Eles forçam um riso para ver se o clima muda. Mudou? O que você acha?

- Desculpa cara, esse dia está sendo osso...

- Quer vê uma coisa legal?

- Sempre.

- Mas tem que guardar segredo.

- Minha boca é um túmulo.

- E eu achando que era porque você não escovava os dentes.

- Seu cuzão!

Apolo emburra Mário e os dois riem.

- Olha só isso - diz Mário tirando algo do bolso.

- O que é isso ai?

- É uma bala de prata.

- Não acredito! - diz Apolo pegando o exótico objeto - Onde você conseguiu isso?

- Estava andando de bicicleta quando encontrei uma loja de suvenires e no meio das tranqueiras encontrei essa joia.

- Que dá hora.

- Agora só falta um lobisomem para usar.

O rosto de Mário destaca um particular olha para Apolo, o que se esconde nesse olhar? Existe uma espécie de admiração muda e sincera. É incrível como nos sentimos grandes quando alguém nos olha assim, dá vontade de cultivar essa pessoa sempre por perto - há quem chame isso de amor, porém pra mim é apenas um exercício de egoísmo, uma maneira de alimentar o ego e não ser julgado.

III

Pedalando de volta para casa, absolto nos bons momentos de repente percebe o céu mais escuro, imagem infame, o lembrar da mordida que retorna a latejar e de repente algo oculto desperta: o coração acelera e

sente o desespero, sente que a segurança está ausente, olha em volta e a cidade próspera e viva em sua volta transforma-se num obscura labirintos de corredores de uma mansão mal-assombrada. É dominado pela convicção cega baseada em paranoias de si mesmo que está sendo seguido, que há alguém nas sombras, no beco, esperando para reabrir a ferida.

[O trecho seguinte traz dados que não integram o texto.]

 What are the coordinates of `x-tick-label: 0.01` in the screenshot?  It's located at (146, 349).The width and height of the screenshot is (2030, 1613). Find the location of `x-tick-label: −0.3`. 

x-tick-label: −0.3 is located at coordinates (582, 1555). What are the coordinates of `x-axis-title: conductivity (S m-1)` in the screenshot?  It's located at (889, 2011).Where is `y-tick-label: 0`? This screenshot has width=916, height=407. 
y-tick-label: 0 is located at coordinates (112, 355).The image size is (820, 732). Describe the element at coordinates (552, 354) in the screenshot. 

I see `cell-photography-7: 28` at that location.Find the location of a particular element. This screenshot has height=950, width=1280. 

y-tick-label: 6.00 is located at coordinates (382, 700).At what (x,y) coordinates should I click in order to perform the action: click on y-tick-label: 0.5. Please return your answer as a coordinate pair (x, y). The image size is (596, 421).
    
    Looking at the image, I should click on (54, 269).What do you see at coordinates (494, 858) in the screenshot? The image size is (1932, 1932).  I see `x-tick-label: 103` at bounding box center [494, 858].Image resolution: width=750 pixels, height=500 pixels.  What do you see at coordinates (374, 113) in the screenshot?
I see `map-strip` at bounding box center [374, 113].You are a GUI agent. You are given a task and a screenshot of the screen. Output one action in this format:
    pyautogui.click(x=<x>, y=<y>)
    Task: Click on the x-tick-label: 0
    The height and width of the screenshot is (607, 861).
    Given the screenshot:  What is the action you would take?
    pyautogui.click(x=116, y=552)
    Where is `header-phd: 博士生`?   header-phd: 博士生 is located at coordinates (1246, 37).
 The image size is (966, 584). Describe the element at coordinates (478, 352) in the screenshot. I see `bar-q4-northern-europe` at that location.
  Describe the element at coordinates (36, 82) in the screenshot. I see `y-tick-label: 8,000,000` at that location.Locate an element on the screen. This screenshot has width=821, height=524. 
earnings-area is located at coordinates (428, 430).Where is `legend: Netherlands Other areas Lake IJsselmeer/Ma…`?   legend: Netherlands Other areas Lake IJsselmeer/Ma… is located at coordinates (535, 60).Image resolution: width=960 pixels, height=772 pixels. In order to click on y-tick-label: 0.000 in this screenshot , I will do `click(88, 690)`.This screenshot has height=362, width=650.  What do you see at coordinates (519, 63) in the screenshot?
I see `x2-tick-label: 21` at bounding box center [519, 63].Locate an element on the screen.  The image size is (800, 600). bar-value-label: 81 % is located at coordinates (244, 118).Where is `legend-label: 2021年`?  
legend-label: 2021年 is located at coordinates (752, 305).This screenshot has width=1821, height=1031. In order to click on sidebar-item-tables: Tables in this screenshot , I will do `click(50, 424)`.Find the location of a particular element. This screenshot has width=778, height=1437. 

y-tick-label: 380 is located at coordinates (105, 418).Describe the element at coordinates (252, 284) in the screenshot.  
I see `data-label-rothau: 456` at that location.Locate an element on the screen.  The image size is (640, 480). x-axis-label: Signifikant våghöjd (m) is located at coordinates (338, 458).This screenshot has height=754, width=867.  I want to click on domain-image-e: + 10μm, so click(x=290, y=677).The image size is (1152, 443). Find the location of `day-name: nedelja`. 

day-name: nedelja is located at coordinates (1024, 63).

Tremido e gélido, os olhos ganham vida e correm frenéticos de um lado para o outro feito um pêndulo procurando a enigmática sombra que ele está nutrindo.

Pelada ligeiro e olhando sistematicamente para trás.

IV

Sozinho em casa, portas e janelas fechadas, uma noite quente de um verão fora de época, o ventilador de coluna, seis hélices funciona a toda velocidade enquanto do outro canto assistindo a tudo sem se mexer

Apolo, olhos fixos na porta como se tivesse a certeza de que logo, logo algo ou alguém entrará por ela. Sente-se um covarde e ri de sua própria estupidez. Sente-se ridiculamente frustrado. Eu achei que tinha superado essa porra e olha para mim agora? Amuado no canto feito um rato encurralado por um gato.

O que fazer agora? Apolo preenche o espaço vazio repesquisando sobre Dionísio, assistindo seus filmes no serviço de streaming e, milagrosamente, enquanto faz isso, seja lá o que estava o assustando parece não mais existir. Porém, basta acabar a leitura ou subir os créditos que sua misteriosa agonia retorna com força total pronta para ferrar sua cabeça. Ele não tem escolha além de repetir e repetir o círculo até não aguentar mais e tomar uma dose de alprazolam para dormir com os anjos - tomara que não entre eles.